--- START ---
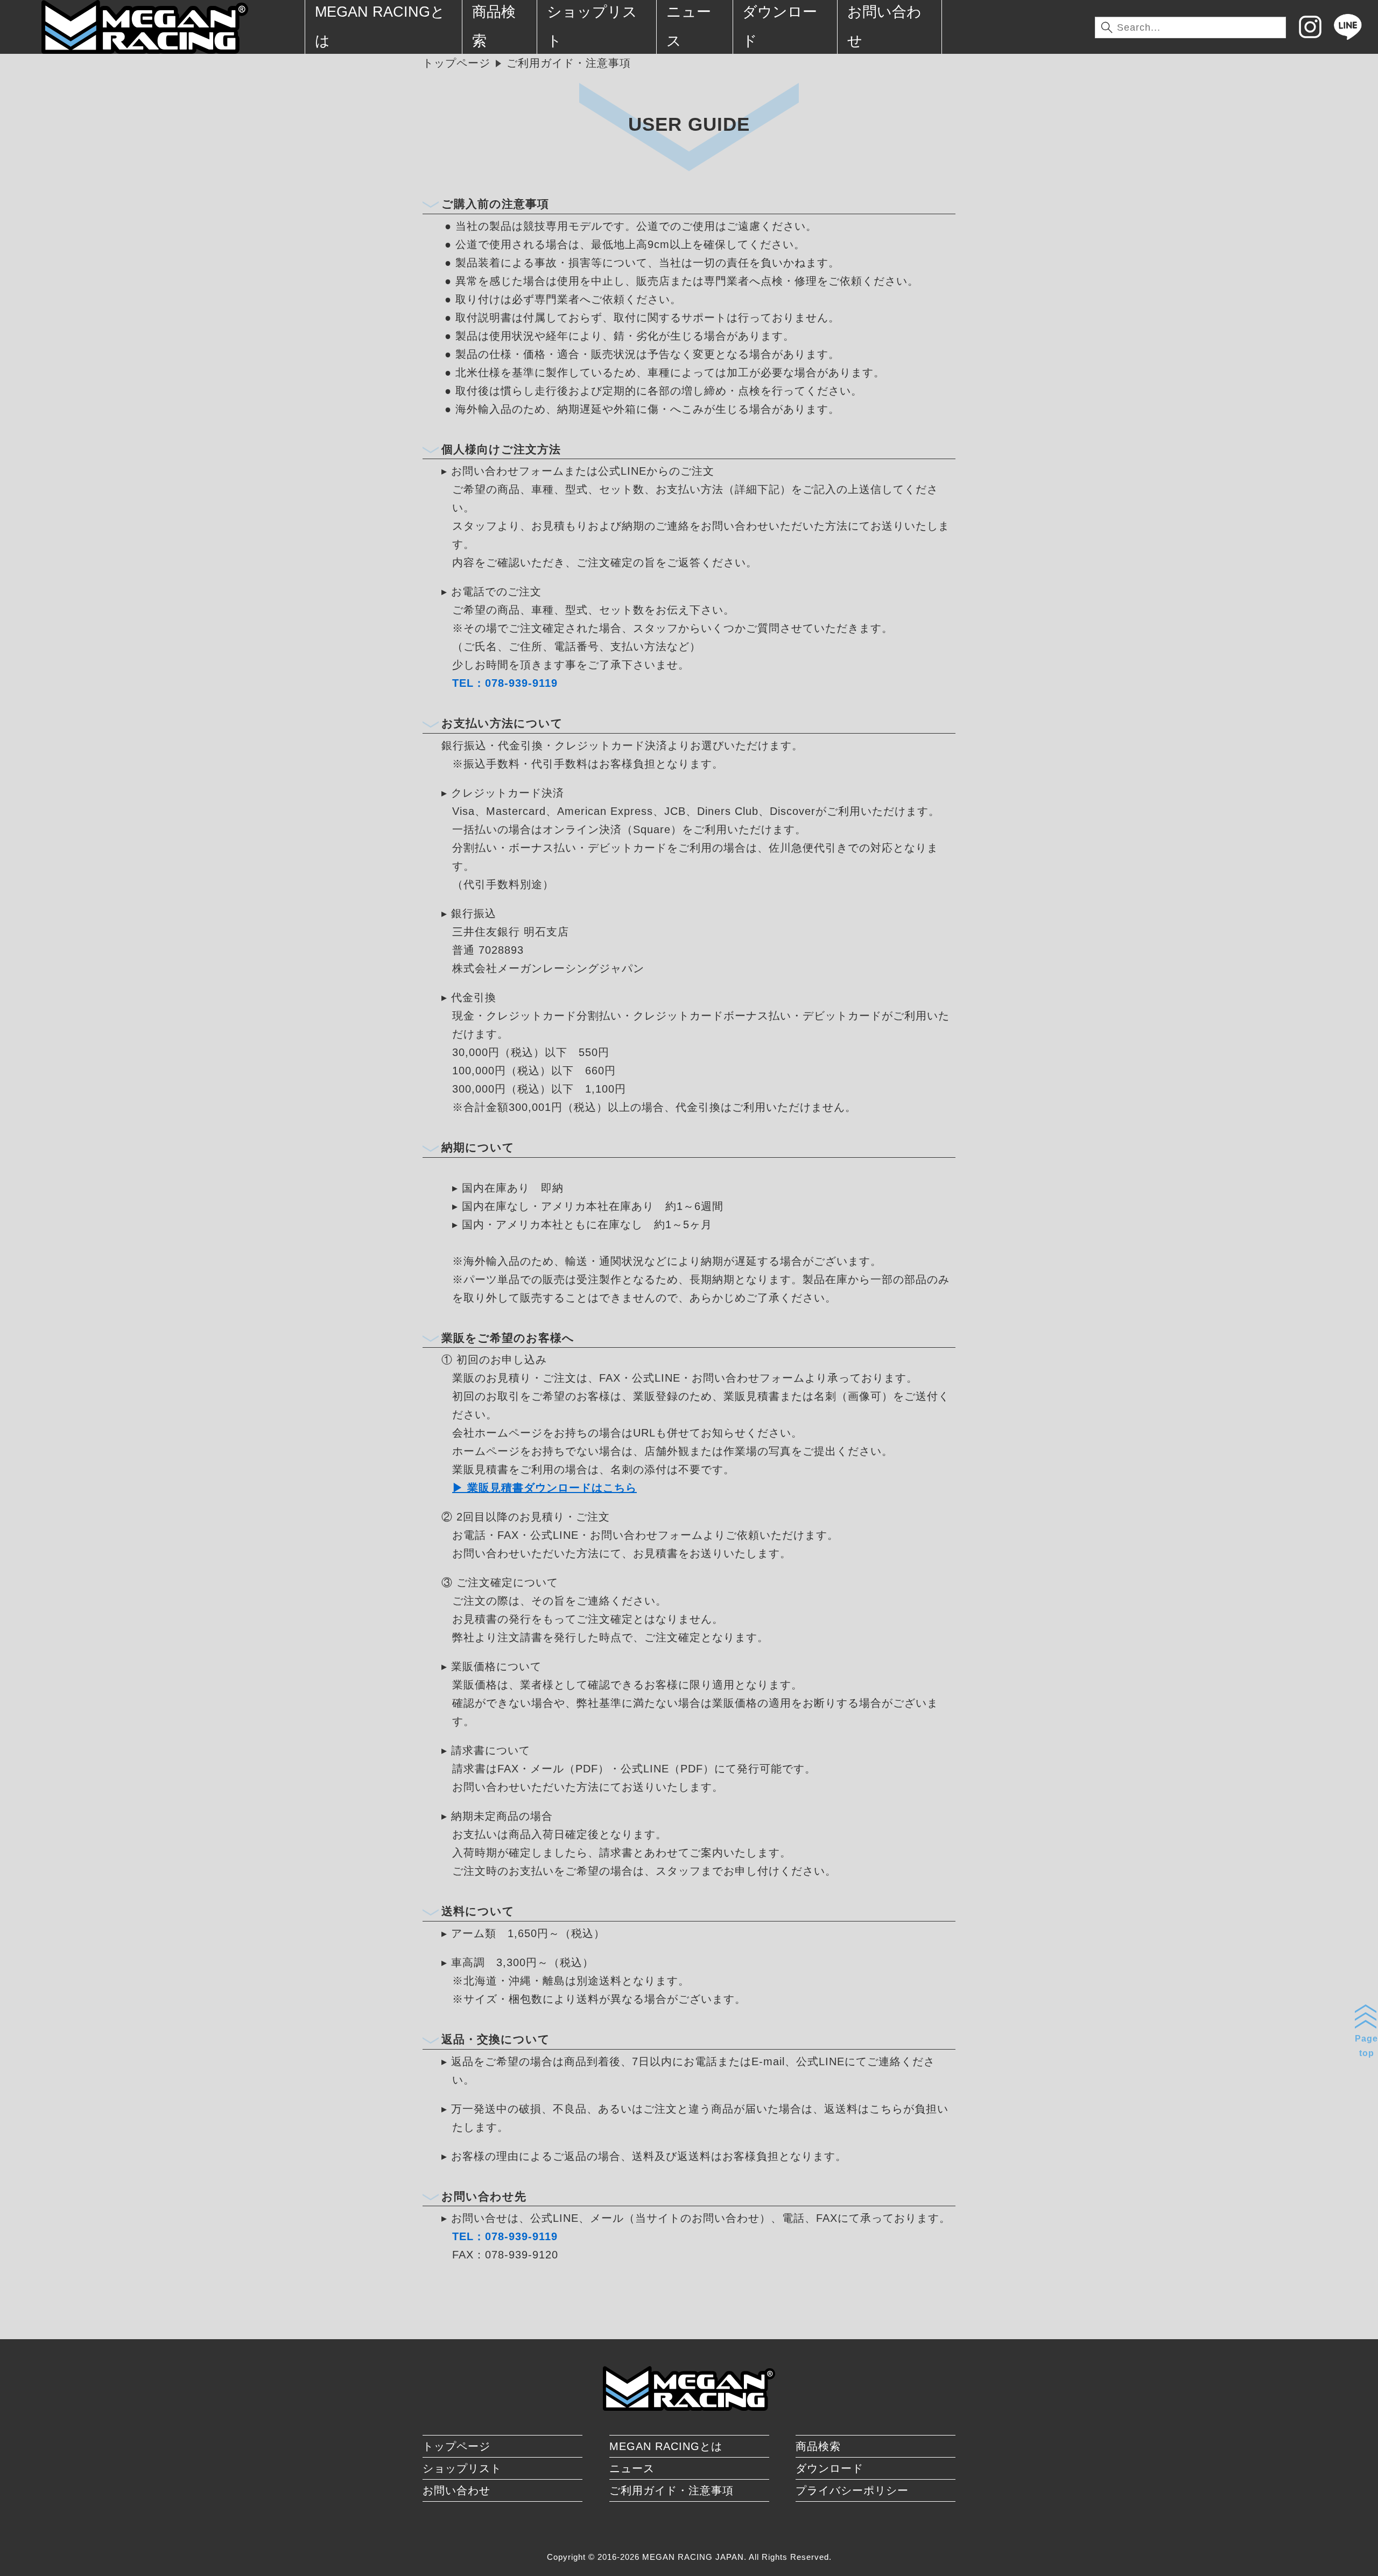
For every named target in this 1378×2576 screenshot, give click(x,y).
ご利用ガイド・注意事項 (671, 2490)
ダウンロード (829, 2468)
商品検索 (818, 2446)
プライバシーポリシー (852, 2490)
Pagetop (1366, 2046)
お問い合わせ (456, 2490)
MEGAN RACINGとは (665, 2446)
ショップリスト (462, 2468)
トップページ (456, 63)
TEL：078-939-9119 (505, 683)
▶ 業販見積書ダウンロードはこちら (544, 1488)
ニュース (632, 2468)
--- END ---
### What you have to do
Set down all of the entries exactly. Leave the pictures out.

### Exercise solution
For every named target in this 1378×2576 screenshot, give click(x,y).
ご利用ガイド・注意事項 (671, 2490)
ダウンロード (829, 2468)
商品検索 (818, 2446)
プライバシーポリシー (852, 2490)
Pagetop (1366, 2046)
お問い合わせ (456, 2490)
MEGAN RACINGとは (665, 2446)
ショップリスト (462, 2468)
トップページ (456, 63)
TEL：078-939-9119 (505, 683)
▶ 業販見積書ダウンロードはこちら (544, 1488)
ニュース (632, 2468)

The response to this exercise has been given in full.